Financial results were similar at Trinity Logistics where gross revenue surged 22% year-over-year. After deducting transportation costs, the results still rose but only about 3%. Chief Operating Officer Rich Clair said he was pleased with the results because freight volume grew among existing customers, even though negotiations with carriers became more challenging in the quarter.
Trinity Logistics, based in Seaford, Del., ranks No. 22 on the freight brokerage sector list.
“What we’re surmising is some of the larger carriers, such as the Schneiders and the Swifts, took trucks out of service in the fourth quarter of last year, maybe that has been enough to mute capacity a little bit. Particularly in the Southwest, we saw more resistance for price reductions on the carrier side in the second quarter than last year,” Clair said. “We’re wondering whether the smaller carriers are getting more data on the spot side to give them better pricing leverage than they’ve had in the past.”

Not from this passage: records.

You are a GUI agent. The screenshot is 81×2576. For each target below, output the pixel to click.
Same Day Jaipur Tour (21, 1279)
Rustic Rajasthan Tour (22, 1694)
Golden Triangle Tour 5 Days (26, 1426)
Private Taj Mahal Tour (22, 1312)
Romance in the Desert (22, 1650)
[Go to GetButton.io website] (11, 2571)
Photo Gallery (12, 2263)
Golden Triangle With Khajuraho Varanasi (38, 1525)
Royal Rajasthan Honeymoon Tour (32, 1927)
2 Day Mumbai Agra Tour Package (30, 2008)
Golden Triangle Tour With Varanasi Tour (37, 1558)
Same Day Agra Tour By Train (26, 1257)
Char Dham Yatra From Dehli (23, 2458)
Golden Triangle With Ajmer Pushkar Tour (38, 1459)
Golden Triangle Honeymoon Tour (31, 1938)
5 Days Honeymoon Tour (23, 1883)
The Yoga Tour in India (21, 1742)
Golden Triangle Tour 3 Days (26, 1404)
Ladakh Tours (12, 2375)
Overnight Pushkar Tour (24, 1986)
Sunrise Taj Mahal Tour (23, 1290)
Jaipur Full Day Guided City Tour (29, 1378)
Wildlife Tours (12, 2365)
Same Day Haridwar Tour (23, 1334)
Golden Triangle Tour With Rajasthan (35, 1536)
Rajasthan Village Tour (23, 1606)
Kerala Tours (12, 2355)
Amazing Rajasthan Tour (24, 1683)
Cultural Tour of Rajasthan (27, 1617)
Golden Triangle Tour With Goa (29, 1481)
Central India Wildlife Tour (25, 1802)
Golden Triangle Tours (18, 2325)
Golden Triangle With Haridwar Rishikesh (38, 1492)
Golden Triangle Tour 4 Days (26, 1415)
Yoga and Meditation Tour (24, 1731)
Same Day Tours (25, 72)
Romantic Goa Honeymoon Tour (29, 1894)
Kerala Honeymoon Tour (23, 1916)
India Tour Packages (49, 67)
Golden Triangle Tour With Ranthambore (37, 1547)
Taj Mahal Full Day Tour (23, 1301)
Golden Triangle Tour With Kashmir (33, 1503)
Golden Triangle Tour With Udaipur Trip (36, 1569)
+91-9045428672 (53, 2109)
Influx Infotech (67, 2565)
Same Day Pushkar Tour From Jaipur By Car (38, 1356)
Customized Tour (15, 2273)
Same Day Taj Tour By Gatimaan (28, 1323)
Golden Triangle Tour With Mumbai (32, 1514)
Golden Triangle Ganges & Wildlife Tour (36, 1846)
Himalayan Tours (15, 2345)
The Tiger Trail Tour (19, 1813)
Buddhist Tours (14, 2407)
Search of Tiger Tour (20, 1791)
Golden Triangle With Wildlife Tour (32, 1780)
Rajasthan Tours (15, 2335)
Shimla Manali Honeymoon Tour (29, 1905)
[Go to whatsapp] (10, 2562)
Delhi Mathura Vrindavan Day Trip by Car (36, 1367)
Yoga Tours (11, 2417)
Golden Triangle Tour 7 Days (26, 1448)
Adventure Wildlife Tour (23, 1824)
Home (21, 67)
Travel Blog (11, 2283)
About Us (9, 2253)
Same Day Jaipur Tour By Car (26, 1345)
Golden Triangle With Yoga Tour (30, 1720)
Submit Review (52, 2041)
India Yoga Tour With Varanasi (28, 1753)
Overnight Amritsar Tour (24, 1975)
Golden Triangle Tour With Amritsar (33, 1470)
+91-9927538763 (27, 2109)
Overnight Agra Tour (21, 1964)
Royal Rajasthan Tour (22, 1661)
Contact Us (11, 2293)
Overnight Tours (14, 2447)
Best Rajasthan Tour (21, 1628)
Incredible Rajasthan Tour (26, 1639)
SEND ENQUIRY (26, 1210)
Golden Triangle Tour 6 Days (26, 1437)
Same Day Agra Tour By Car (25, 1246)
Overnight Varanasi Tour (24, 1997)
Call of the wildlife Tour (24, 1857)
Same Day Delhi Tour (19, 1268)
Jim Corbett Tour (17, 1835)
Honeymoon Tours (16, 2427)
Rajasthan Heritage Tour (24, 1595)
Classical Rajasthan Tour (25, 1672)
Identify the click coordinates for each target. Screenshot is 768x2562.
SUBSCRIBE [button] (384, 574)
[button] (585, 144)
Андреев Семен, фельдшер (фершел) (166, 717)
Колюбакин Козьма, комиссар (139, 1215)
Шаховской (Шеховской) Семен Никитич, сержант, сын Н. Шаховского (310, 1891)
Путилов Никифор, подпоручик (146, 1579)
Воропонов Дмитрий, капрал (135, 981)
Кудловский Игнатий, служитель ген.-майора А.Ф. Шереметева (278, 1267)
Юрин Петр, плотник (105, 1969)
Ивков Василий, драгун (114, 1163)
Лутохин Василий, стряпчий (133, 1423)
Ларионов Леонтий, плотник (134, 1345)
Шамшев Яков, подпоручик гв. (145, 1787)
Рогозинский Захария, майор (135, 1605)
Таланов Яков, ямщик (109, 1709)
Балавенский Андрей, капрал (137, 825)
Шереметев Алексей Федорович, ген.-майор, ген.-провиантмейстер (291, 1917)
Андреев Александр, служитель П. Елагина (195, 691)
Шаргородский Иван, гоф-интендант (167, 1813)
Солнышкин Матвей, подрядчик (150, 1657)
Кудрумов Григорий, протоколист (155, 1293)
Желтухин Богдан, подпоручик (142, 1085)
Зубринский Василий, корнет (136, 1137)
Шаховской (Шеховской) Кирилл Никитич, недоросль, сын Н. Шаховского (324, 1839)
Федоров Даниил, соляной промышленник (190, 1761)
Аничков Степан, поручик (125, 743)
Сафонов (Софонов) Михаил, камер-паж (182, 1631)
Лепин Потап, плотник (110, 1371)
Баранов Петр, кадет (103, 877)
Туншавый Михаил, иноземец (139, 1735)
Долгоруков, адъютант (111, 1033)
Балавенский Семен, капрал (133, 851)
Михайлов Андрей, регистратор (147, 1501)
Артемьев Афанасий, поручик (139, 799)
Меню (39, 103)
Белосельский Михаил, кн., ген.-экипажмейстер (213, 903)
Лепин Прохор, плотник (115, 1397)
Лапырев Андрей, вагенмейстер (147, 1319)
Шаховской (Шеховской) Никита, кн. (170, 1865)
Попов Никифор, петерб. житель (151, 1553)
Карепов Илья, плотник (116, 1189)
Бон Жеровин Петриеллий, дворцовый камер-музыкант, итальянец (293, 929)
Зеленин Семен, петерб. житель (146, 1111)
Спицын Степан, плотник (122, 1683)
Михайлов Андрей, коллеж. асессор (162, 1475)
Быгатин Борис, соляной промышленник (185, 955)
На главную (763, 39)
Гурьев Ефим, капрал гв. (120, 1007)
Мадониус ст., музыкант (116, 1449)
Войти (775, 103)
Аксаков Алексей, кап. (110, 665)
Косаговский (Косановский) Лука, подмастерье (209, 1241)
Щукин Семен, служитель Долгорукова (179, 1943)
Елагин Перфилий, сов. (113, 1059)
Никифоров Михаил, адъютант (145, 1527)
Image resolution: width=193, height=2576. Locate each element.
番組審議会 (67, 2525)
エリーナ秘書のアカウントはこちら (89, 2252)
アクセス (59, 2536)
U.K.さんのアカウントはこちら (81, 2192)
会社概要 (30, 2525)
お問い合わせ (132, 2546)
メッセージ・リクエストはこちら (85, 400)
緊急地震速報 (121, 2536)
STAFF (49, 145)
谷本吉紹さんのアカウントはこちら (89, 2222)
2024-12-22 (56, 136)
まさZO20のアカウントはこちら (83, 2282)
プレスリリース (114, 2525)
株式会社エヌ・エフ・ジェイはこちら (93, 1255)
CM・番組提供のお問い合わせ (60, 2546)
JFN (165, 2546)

Sunset Transportation of St. Louis is also increasing in size as freight volume, gross and net revenues were all up about 20% year-over-year.
“The pendulum began to swing in favor of carriers during the second quarter of 2017. Spot truckload freight availability reached its highest point since September 2015 (63% year-over-year), leading carrier experts to believe the great ‘freight’ recession is behind them,” the company wrote in an early July blog post.
Nevertheless, the company acknowledged that margins tightened at the end of the quarter.
“The compression happened with our contractual customers between Memorial Day and the Fourth of July with the typical spike in demand. But it’s also opened the door for us to assist customers without contractual arrangements by providing capacity at [higher] open market prices with better margins,” said Mike Fritz, Sunset Transportation carrier relationship manager.
“Looking ahead, we believe a key focus on quarterly earnings calls this earnings season will be the potential sustainability of the strength in June, or if this was a strong seasonal surge,” Atkins added.
Fritz said that he expects margins to ease until September or October, when “things may get dicey” for shippers and brokers because of the unknown effects of the electronic logging device mandate and the typical holiday season ramping up.